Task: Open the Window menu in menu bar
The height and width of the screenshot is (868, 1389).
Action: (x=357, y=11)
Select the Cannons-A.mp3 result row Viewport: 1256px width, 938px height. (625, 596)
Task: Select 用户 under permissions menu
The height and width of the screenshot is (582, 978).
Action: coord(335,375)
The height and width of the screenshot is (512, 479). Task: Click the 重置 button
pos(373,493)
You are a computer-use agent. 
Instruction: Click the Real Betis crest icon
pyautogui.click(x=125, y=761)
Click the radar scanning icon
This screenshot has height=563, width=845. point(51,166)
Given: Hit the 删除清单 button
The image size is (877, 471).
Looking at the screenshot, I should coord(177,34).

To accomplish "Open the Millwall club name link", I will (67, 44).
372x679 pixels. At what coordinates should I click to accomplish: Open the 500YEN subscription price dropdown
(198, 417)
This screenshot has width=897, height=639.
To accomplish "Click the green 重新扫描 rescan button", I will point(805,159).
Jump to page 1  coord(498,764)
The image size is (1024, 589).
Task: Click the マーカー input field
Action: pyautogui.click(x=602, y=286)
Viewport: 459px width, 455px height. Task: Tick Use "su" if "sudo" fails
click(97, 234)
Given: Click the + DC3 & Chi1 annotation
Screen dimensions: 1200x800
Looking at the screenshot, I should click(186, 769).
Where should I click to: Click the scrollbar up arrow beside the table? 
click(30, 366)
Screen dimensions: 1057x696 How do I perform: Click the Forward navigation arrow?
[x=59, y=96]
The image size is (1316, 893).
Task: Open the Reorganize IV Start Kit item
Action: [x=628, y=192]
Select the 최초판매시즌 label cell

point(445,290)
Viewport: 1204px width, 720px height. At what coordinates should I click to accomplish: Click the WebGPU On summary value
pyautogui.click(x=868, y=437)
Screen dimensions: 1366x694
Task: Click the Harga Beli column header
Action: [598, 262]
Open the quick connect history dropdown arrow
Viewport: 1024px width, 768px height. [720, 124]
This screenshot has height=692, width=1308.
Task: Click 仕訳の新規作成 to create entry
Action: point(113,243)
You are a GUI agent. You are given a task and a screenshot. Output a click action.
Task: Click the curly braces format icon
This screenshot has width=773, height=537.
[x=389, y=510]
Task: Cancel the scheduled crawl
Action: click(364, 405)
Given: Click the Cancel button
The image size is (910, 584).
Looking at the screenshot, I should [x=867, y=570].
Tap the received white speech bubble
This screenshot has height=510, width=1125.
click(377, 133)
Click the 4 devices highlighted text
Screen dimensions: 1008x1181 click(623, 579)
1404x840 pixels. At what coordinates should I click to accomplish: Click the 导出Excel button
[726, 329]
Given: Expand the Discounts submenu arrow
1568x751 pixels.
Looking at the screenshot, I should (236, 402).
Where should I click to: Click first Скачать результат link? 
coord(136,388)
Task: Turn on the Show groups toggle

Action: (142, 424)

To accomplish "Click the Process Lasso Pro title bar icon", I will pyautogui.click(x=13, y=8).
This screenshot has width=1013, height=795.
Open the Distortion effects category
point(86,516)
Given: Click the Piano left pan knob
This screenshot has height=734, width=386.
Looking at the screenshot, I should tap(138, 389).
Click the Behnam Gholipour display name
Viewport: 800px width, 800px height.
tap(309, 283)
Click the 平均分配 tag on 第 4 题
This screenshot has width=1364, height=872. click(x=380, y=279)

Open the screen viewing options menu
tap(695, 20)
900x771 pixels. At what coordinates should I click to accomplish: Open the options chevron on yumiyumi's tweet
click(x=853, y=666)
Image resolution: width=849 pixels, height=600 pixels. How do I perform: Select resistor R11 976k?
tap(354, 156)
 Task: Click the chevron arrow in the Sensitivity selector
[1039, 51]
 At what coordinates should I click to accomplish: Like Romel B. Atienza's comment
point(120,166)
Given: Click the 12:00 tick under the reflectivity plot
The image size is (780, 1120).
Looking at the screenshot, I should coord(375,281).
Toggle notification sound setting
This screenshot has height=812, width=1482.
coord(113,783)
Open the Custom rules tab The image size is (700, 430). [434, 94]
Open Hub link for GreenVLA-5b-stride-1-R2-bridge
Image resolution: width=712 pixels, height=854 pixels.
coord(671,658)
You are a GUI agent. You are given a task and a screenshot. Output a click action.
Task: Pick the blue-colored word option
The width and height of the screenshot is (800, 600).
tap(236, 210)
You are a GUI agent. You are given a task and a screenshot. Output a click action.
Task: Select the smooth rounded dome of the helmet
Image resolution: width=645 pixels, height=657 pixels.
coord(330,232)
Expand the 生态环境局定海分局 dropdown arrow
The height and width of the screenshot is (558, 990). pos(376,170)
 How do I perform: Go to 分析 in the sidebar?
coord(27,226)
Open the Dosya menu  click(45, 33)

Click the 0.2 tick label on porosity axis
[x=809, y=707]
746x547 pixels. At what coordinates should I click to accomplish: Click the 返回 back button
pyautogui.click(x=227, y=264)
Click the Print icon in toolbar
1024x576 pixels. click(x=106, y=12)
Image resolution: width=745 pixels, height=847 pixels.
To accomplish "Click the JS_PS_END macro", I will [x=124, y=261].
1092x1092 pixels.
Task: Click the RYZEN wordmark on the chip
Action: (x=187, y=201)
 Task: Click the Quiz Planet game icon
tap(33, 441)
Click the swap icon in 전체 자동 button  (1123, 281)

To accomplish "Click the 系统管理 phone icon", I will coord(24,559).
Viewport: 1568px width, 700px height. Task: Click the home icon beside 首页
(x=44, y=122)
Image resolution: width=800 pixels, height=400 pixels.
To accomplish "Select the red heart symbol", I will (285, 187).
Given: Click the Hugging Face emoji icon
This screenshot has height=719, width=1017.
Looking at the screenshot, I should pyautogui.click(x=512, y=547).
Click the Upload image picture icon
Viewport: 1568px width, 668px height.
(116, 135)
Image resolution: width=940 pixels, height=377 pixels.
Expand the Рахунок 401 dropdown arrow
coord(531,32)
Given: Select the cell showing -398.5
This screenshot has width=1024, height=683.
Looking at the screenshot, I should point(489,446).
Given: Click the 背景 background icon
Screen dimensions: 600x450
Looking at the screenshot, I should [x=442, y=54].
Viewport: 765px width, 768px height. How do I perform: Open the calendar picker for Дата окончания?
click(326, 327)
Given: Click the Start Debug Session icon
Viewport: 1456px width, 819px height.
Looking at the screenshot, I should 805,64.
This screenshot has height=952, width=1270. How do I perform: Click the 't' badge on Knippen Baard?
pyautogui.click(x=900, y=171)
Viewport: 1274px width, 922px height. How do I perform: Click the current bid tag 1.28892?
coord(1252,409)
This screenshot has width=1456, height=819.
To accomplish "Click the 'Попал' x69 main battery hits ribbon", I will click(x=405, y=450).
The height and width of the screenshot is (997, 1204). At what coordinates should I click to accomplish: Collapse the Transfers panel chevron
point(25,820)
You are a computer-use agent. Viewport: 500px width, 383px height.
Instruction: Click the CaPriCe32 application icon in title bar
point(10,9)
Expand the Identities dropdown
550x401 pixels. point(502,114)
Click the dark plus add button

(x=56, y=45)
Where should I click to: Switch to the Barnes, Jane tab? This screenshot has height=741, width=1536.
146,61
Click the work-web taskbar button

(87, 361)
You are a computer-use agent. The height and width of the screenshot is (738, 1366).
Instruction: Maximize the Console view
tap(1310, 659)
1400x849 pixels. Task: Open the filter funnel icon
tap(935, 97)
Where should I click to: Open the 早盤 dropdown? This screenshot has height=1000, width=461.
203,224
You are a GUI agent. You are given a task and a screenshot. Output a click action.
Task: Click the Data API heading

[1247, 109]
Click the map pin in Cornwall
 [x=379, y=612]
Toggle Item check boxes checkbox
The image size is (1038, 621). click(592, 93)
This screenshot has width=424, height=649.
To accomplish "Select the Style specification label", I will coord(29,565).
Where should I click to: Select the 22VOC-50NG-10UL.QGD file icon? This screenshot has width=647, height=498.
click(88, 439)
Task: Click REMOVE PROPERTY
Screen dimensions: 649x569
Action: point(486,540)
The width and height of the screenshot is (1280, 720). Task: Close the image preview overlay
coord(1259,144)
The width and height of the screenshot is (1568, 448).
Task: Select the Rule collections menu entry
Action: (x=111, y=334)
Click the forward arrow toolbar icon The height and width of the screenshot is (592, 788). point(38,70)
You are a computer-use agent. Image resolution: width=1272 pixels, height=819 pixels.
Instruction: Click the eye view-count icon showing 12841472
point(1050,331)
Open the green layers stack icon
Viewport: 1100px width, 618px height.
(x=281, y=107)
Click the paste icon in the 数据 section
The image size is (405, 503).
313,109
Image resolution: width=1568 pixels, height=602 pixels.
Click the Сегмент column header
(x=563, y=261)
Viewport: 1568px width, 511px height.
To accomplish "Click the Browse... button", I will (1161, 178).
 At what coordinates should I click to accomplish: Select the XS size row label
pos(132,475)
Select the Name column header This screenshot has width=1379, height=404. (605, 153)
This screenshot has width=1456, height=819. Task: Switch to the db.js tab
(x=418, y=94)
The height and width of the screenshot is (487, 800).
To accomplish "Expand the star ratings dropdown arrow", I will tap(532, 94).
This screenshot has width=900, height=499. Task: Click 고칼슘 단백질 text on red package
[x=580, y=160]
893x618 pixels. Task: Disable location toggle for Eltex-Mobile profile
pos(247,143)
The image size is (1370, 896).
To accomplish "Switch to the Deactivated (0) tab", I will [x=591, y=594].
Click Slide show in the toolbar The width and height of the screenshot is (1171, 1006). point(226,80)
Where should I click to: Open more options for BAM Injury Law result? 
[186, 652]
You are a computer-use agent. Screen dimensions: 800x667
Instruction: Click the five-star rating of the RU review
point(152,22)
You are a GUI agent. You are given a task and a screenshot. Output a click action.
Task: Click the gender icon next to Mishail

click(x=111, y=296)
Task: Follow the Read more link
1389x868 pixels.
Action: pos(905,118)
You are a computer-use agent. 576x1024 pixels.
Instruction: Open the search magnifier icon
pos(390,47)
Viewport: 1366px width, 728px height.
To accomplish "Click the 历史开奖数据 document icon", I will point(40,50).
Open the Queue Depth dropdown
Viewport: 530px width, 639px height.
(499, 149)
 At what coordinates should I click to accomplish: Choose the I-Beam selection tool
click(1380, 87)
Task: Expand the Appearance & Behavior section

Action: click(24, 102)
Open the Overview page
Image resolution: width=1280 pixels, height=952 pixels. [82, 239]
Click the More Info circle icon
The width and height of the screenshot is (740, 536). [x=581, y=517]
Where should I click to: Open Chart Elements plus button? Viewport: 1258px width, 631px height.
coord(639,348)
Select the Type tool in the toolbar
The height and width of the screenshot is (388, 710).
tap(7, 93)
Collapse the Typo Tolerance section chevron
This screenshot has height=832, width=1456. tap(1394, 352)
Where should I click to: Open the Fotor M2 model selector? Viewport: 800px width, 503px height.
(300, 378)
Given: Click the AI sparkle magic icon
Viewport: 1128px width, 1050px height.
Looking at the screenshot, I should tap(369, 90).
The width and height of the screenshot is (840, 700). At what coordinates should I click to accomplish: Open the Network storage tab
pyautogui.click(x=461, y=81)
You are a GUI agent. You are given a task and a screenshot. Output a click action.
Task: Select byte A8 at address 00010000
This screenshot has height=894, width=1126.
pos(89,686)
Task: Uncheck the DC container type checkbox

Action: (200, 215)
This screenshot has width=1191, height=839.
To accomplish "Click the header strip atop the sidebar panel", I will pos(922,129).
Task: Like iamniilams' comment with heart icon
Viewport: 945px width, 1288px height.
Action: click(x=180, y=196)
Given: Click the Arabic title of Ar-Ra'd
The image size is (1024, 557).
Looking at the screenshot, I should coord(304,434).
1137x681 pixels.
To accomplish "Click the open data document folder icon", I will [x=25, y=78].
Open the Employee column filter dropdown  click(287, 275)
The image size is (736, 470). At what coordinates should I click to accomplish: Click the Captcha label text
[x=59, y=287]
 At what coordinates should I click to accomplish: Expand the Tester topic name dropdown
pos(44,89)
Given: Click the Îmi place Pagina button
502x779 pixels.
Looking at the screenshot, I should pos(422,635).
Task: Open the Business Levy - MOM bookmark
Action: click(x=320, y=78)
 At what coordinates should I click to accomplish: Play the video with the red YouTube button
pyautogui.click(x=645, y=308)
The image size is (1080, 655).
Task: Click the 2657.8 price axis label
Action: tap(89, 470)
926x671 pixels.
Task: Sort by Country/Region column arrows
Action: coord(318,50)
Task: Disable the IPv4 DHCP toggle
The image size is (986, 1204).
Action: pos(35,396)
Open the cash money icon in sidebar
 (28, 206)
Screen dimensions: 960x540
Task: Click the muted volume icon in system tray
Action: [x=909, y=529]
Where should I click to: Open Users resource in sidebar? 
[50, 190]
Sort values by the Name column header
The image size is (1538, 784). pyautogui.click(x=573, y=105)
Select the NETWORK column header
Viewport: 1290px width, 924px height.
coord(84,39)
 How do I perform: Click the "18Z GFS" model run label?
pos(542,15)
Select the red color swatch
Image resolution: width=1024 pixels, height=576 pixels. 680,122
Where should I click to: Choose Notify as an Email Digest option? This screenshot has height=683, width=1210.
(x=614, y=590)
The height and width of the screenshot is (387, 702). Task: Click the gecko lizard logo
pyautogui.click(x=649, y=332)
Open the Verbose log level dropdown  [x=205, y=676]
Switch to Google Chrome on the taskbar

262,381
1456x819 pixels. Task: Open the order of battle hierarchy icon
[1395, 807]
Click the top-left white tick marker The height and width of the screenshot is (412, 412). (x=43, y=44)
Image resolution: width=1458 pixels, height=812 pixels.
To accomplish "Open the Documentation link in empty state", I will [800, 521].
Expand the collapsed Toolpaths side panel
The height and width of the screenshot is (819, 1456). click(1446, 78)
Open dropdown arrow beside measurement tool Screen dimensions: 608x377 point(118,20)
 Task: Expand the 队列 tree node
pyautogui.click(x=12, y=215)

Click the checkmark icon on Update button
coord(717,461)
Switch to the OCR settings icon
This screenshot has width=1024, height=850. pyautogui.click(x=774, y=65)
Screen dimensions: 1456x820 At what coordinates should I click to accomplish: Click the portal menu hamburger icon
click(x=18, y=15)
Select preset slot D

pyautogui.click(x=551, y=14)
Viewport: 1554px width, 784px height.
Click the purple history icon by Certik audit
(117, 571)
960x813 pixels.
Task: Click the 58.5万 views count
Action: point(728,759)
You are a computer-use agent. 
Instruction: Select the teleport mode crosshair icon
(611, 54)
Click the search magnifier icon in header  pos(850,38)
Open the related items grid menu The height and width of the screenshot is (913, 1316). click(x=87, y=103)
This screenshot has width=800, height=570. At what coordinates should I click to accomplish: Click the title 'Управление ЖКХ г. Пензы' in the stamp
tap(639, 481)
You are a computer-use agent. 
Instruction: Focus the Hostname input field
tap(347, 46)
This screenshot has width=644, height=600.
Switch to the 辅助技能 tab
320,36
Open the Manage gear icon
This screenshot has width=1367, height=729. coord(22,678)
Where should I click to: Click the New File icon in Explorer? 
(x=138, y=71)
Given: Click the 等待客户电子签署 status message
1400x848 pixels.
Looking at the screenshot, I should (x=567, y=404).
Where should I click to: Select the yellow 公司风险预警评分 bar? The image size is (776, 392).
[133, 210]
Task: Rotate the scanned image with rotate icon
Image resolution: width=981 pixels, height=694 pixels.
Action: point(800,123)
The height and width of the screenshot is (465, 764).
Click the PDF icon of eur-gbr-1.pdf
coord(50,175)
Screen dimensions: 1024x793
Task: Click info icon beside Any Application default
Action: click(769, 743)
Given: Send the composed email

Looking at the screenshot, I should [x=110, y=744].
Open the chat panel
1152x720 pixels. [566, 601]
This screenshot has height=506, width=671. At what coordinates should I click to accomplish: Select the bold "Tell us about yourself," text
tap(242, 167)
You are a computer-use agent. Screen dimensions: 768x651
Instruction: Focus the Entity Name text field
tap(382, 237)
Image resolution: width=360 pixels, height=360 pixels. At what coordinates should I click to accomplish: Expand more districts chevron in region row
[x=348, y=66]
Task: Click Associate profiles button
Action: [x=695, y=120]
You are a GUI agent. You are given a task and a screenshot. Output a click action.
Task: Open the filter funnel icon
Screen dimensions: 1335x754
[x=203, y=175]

========

Return every line of the rows above that contains the word "Like", matching case exactly.

 At what coordinates should I click to accomplish: Like Romel B. Atienza's comment
Task: Like iamniilams' comment with heart icon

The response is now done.